The International Monetary Fund warned today that Ireland faced significant risks that could affect its ability to repay an aid loan, and it forecast the country would miss the target of reducing its deficit to 3 per cent of GDP by 2015.
The IMF made the comments in a staff report issued a day after it approved a €22.5 billion loan for Ireland as part of an €85 billion rescue bailout package.
The rest of the bailout includes €45 billion from Europe and €17.5 billion which Ireland will contribute itself.
"The pace of recovery is projected to be modest. Downside risks are significant, stemming from deflationary tendencies, overstretched balance sheets and adverse fiscal and financial feedback loops," the IMF said in its latest report.
"There are significant risks to the programme that could affect Ireland's capacity to repay the Fund," the IMF said.
The Government has committed to shrink and restructure Irish banks and reduce the deficit in Europe by 2015 at the latest as part of the conditions for an EU-IMF bailout.
It will remove €15 billion - equivalent to around 10 per cent of annual economic output - from its deficit over four years starting with the 2011 budget's record package of €6 billion in spending cuts and tax hikes.

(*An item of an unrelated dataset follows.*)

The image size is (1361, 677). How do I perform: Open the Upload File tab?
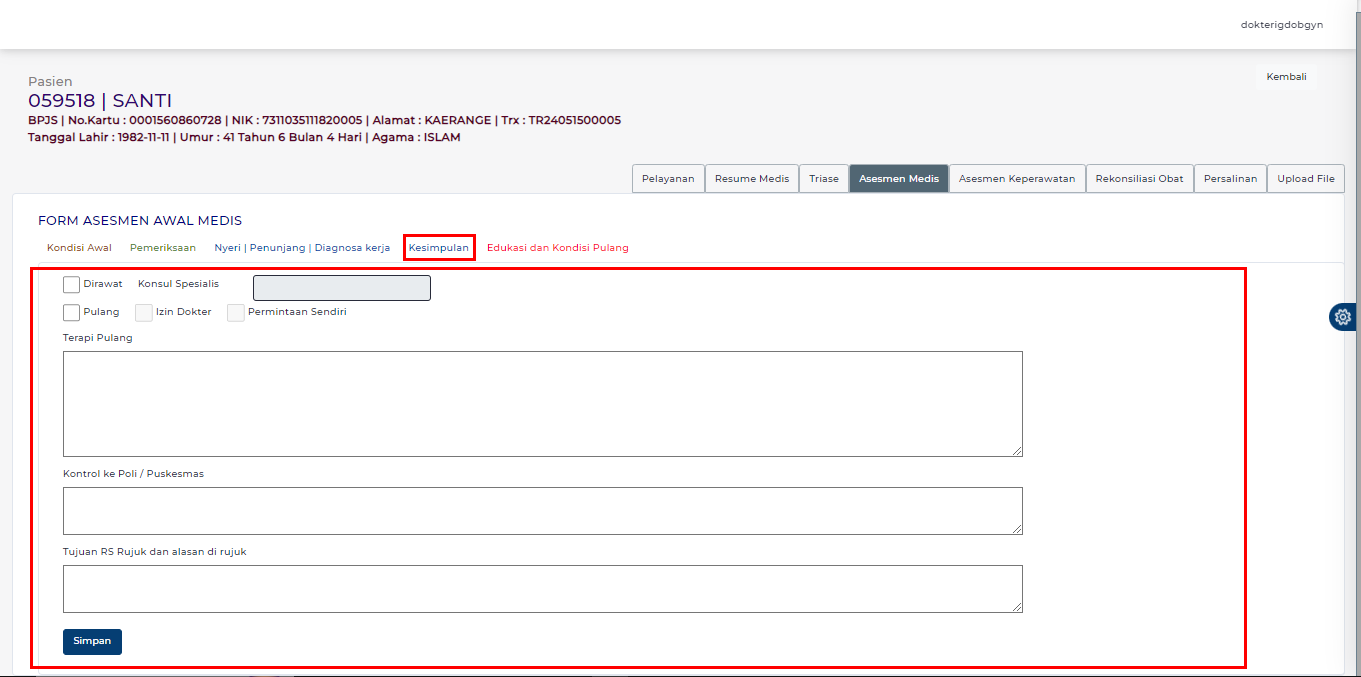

The EU is giving Ireland until 2015 to get its budget deficit below a bloc limit of 3 per cent of GDP, but the IMF said it forecast the deficit to reach 5.1 per cent of GDP by 2014 and 4.8 per cent by 2015, without further fiscal measures.
"Under staff's current projections, achieving the new target is likely to need further measures in the medium term," the document said.
It however, said the economy was likely to stabilise and start recovering next year, from -0.2 per cent in 2010 to 0.9 per cent in 2011.
The IMF said that while Irish authorities had taken major measures to strengthen the banking sector, "vulnerabilities remain acute".
The IMF's sobering assessment came on the same day Moody's rating agency downgraded Ireland's credit rating five notches to Baa1 - three notches above junk status - with a negative outlook, warning that further downgrades could follow if Dublin was unable to stabilise its debt situation.
Particularly worrying was the IMF's assessment that the contagion threat from Ireland is "significant". "Given market perceptions, spillover effects to other peripheral euro area economies could be large. Greece, Portugal and Spain are the most vulnerable to volatility spillovers from an event in Ireland."
"Other euro-area sovereigns show negative country-specific cross-correlations, while Italy and Belgium appear like borderline cases," the report said.
By restoring financial stability, however, the threat to other countries could be contained. The IMF warned that political risks remained considerable in Ireland.